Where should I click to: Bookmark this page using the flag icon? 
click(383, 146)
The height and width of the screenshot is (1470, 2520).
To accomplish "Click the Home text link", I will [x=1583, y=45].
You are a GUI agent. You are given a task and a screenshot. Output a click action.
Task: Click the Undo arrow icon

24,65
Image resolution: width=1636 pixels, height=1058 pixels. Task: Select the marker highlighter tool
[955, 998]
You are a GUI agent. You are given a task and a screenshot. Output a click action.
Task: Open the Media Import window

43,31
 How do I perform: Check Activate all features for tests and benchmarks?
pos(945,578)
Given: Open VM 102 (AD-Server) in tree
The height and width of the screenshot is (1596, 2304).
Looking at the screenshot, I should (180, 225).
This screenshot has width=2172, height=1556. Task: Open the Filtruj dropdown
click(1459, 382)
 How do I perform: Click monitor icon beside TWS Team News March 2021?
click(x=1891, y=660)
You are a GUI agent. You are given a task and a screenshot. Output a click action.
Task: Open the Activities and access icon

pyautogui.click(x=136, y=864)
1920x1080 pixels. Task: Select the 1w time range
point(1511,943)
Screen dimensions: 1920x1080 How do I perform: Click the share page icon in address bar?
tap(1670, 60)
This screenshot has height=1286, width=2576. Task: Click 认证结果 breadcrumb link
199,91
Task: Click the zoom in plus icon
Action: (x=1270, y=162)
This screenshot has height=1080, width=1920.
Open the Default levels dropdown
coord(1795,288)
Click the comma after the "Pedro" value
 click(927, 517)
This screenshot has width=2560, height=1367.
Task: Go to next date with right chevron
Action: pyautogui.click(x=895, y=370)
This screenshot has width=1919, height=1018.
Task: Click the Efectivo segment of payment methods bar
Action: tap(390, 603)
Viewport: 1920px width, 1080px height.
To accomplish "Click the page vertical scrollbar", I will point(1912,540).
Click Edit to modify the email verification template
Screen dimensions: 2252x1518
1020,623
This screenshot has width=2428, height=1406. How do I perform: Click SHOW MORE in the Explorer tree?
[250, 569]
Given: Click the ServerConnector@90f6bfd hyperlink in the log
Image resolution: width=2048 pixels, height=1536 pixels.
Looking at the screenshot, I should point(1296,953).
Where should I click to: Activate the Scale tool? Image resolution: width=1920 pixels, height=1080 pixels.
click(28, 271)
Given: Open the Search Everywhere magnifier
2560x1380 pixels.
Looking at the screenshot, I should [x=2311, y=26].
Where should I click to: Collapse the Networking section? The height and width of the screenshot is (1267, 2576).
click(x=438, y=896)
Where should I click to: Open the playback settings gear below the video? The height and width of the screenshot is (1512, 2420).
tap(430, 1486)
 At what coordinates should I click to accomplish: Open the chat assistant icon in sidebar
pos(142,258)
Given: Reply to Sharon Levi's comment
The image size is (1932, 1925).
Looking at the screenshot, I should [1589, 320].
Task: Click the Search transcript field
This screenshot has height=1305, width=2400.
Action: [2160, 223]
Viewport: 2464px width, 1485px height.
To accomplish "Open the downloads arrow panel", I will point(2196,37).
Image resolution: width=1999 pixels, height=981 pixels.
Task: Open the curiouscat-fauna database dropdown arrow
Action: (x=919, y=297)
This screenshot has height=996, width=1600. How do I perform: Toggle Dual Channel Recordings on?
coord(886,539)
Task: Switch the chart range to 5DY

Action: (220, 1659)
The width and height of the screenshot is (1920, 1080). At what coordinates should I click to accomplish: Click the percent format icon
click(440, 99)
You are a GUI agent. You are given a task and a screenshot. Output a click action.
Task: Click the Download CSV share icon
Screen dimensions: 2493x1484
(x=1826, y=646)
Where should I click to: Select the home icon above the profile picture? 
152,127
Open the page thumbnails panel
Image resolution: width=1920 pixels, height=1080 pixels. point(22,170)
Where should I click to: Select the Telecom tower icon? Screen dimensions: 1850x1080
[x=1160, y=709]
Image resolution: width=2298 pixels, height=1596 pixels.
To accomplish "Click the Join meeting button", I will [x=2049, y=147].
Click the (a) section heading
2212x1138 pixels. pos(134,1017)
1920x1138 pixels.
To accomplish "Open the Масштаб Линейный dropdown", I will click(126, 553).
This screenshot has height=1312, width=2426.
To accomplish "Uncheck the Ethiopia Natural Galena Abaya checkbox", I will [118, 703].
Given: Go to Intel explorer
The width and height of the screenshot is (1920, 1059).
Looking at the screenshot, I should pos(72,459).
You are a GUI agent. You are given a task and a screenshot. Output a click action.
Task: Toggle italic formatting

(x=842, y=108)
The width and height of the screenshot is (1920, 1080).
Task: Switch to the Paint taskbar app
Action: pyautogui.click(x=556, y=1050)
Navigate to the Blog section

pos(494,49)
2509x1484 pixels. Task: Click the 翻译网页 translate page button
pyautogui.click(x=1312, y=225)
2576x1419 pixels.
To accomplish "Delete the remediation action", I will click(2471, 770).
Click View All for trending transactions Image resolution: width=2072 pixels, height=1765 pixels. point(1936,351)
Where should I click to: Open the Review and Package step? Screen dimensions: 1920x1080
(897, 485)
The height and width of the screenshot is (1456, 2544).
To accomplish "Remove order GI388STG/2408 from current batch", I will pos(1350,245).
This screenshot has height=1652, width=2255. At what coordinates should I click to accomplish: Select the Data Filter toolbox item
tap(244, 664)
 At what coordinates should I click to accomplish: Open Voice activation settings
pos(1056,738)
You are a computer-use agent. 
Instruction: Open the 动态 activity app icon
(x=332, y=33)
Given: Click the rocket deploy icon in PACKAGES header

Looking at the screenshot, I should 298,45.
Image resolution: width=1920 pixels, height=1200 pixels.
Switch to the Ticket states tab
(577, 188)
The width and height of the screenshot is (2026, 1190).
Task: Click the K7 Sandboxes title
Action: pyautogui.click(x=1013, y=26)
|---|
__WHAT THE TASK REQUIRES__
Reproduce all of the records precisely. No word may differ.

__REPLY__
Where should I click to: Bookmark this page using the flag icon? 
click(383, 146)
The height and width of the screenshot is (1470, 2520).
To accomplish "Click the Home text link", I will [x=1583, y=45].
You are a GUI agent. You are given a task and a screenshot. Output a click action.
Task: Click the Undo arrow icon

24,65
Image resolution: width=1636 pixels, height=1058 pixels. Task: Select the marker highlighter tool
[955, 998]
You are a GUI agent. You are given a task and a screenshot. Output a click action.
Task: Open the Media Import window

43,31
 How do I perform: Check Activate all features for tests and benchmarks?
pos(945,578)
Given: Open VM 102 (AD-Server) in tree
The height and width of the screenshot is (1596, 2304).
Looking at the screenshot, I should (180, 225).
This screenshot has width=2172, height=1556. Task: Open the Filtruj dropdown
click(1459, 382)
 How do I perform: Click monitor icon beside TWS Team News March 2021?
click(x=1891, y=660)
You are a GUI agent. You are given a task and a screenshot. Output a click action.
Task: Open the Activities and access icon

pyautogui.click(x=136, y=864)
1920x1080 pixels. Task: Select the 1w time range
point(1511,943)
Screen dimensions: 1920x1080 How do I perform: Click the share page icon in address bar?
tap(1670, 60)
This screenshot has height=1286, width=2576. Task: Click 认证结果 breadcrumb link
199,91
Task: Click the zoom in plus icon
Action: (x=1270, y=162)
This screenshot has height=1080, width=1920.
Open the Default levels dropdown
coord(1795,288)
Click the comma after the "Pedro" value
 click(927, 517)
This screenshot has width=2560, height=1367.
Task: Go to next date with right chevron
Action: pyautogui.click(x=895, y=370)
This screenshot has width=1919, height=1018.
Task: Click the Efectivo segment of payment methods bar
Action: tap(390, 603)
Viewport: 1920px width, 1080px height.
To accomplish "Click the page vertical scrollbar", I will point(1912,540).
Click Edit to modify the email verification template
Screen dimensions: 2252x1518
1020,623
This screenshot has width=2428, height=1406. How do I perform: Click SHOW MORE in the Explorer tree?
[250, 569]
Given: Click the ServerConnector@90f6bfd hyperlink in the log
Image resolution: width=2048 pixels, height=1536 pixels.
Looking at the screenshot, I should point(1296,953).
Where should I click to: Activate the Scale tool? Image resolution: width=1920 pixels, height=1080 pixels.
click(28, 271)
Given: Open the Search Everywhere magnifier
2560x1380 pixels.
Looking at the screenshot, I should [x=2311, y=26].
Where should I click to: Collapse the Networking section? The height and width of the screenshot is (1267, 2576).
click(x=438, y=896)
Where should I click to: Open the playback settings gear below the video? The height and width of the screenshot is (1512, 2420).
tap(430, 1486)
 At what coordinates should I click to accomplish: Open the chat assistant icon in sidebar
pos(142,258)
Given: Reply to Sharon Levi's comment
The image size is (1932, 1925).
Looking at the screenshot, I should [1589, 320].
Task: Click the Search transcript field
This screenshot has height=1305, width=2400.
Action: [2160, 223]
Viewport: 2464px width, 1485px height.
To accomplish "Open the downloads arrow panel", I will point(2196,37).
Image resolution: width=1999 pixels, height=981 pixels.
Task: Open the curiouscat-fauna database dropdown arrow
Action: (x=919, y=297)
This screenshot has height=996, width=1600. How do I perform: Toggle Dual Channel Recordings on?
coord(886,539)
Task: Switch the chart range to 5DY

Action: (220, 1659)
The width and height of the screenshot is (1920, 1080). At what coordinates should I click to accomplish: Click the percent format icon
click(440, 99)
You are a GUI agent. You are given a task and a screenshot. Output a click action.
Task: Click the Download CSV share icon
Screen dimensions: 2493x1484
(x=1826, y=646)
Where should I click to: Select the home icon above the profile picture? 
152,127
Open the page thumbnails panel
Image resolution: width=1920 pixels, height=1080 pixels. point(22,170)
Where should I click to: Select the Telecom tower icon? Screen dimensions: 1850x1080
[x=1160, y=709]
Image resolution: width=2298 pixels, height=1596 pixels.
To accomplish "Click the Join meeting button", I will [x=2049, y=147].
Click the (a) section heading
2212x1138 pixels. pos(134,1017)
1920x1138 pixels.
To accomplish "Open the Масштаб Линейный dropdown", I will click(126, 553).
This screenshot has height=1312, width=2426.
To accomplish "Uncheck the Ethiopia Natural Galena Abaya checkbox", I will [118, 703].
Given: Go to Intel explorer
The width and height of the screenshot is (1920, 1059).
Looking at the screenshot, I should pos(72,459).
You are a GUI agent. You are given a task and a screenshot. Output a click action.
Task: Toggle italic formatting

(x=842, y=108)
The width and height of the screenshot is (1920, 1080).
Task: Switch to the Paint taskbar app
Action: pyautogui.click(x=556, y=1050)
Navigate to the Blog section

pos(494,49)
2509x1484 pixels. Task: Click the 翻译网页 translate page button
pyautogui.click(x=1312, y=225)
2576x1419 pixels.
To accomplish "Delete the remediation action", I will click(2471, 770).
Click View All for trending transactions Image resolution: width=2072 pixels, height=1765 pixels. point(1936,351)
Where should I click to: Open the Review and Package step? Screen dimensions: 1920x1080
(897, 485)
The height and width of the screenshot is (1456, 2544).
To accomplish "Remove order GI388STG/2408 from current batch", I will pos(1350,245).
This screenshot has height=1652, width=2255. At what coordinates should I click to accomplish: Select the Data Filter toolbox item
tap(244, 664)
 At what coordinates should I click to accomplish: Open Voice activation settings
pos(1056,738)
You are a computer-use agent. 
Instruction: Open the 动态 activity app icon
(x=332, y=33)
Given: Click the rocket deploy icon in PACKAGES header

Looking at the screenshot, I should 298,45.
Image resolution: width=1920 pixels, height=1200 pixels.
Switch to the Ticket states tab
(577, 188)
The width and height of the screenshot is (2026, 1190).
Task: Click the K7 Sandboxes title
Action: pyautogui.click(x=1013, y=26)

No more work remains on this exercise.